John Garner

PLGA from PolySciTech used in development of oral exenatide formulation for diabetes treatment

Blog Post created by John Garner on Jan 8, 2019

exenatide oral polyscitech diabetes PLGA.jpg

Diabetes is a highly prevalent disease affecting roughly 30.3 million Americans, leading to nearly 79,000 deaths annually, making it the 7th leading cause of death (ADA, 2015 statistics). Exenatide is a GLP-1 (glucagon-like peptide-1) agonist used to treat type-2 diabetes. Exenatide’s poor bioavailability requires it to be administered as an injection. Since diabetes is a chronic disease, it is preferable for therapy to be easy for patients to self-administer such as an oral formulation (tablet or pill). Recently, researchers at Yantai University (China) used PLGA (Polyvivo AP081) from PolySciTech (www.polyscitech.com) to develop a nanoparticle-exenatide formulation to improve uptake across the intestine for better bioavailability.
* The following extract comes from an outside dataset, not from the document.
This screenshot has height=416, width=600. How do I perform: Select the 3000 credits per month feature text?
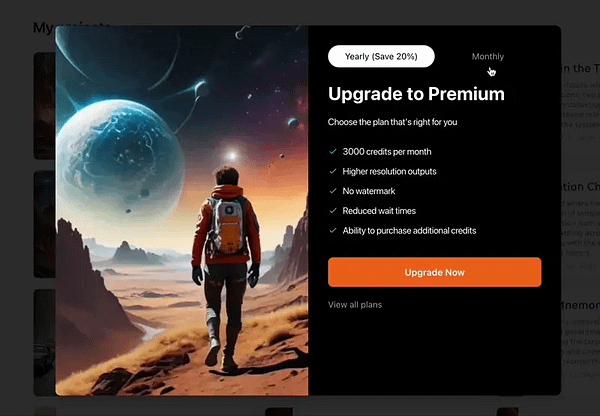(387, 152)
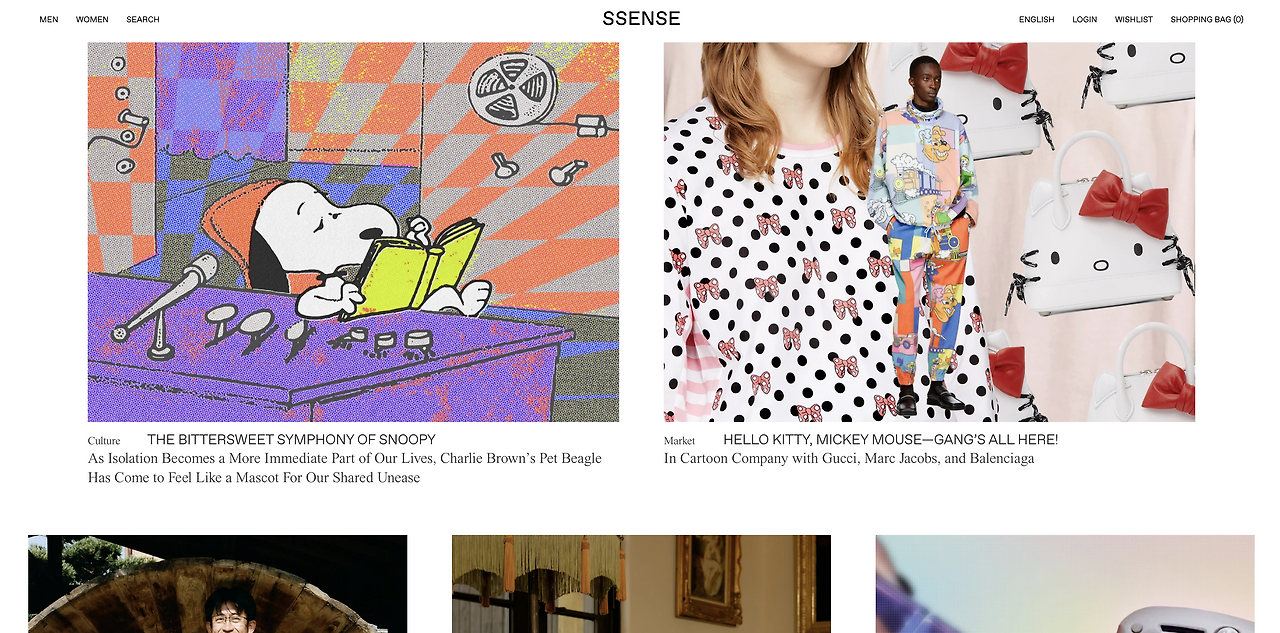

This research holds promise for improved treatment options for diabetes. Read more: Song, Yina, Yanan Shi, Liping Zhang, Haiyan Hu, Chunyan Zhang, Miaomiao Yin, Liuxiang Chu et al. "Synthesis of CSK-DEX-PLGA nanoparticles for oral delivery of exenatide to improve its mucus penetration and intestinal absorption." Molecular Pharmaceutics (2019). https://pubs.acs.org/doi/abs/10.1021/acs.molpharmaceut.8b00809

 

“Abstract: Oral absorption of exenatide, a drug for type 2 diabetes treatment, can be improved by using nanoparticles (NPs) for its delivery. To improve the mucus penetration and intestinal absorption of exenatide, we designed a block copolymer, CSKSSDYQC-dextran-poly (lactic-co-glycolic acid) (CSK-DEX-PLGA), and used it for preparation of exenatide-loaded NPs. The functionalized exenatide-loaded NPs composed of CSK-DEX-PLGA were able to target intestinal epithelial cells and reduce the mucus-blocking effect of the intestine. Moreover, the CSK modification of DEX-PLGA was found to significantly promote the absorption efficiency of NPs in the small intestine, based on in vitro ligation of intestinal rings and examination of different intestinal absorption sites. Compared with DEX-PLGA-NPs (DPs), the absorption of CSK-DEX-PLGA-NPs (CDPs) was increased in the villi, allowing the drug to act on goblet-like Caco-2 cells through clathrin-, caveolin- and gap-mediated endocytosis. Furthermore, enhanced transport ability of CDPs was observed in a study on Caco-2/HT-29-MTX co-cultured cells. CDPs exhibited a prolonged hypoglycemic response with a relative bioavailability of 9.2% in diabetic rats after oral administration. In conclusion, CDPs can target small intestinal goblet cells and have a beneficial effect on oral administration of macromolecular peptides as a nanometer-sized carrier.”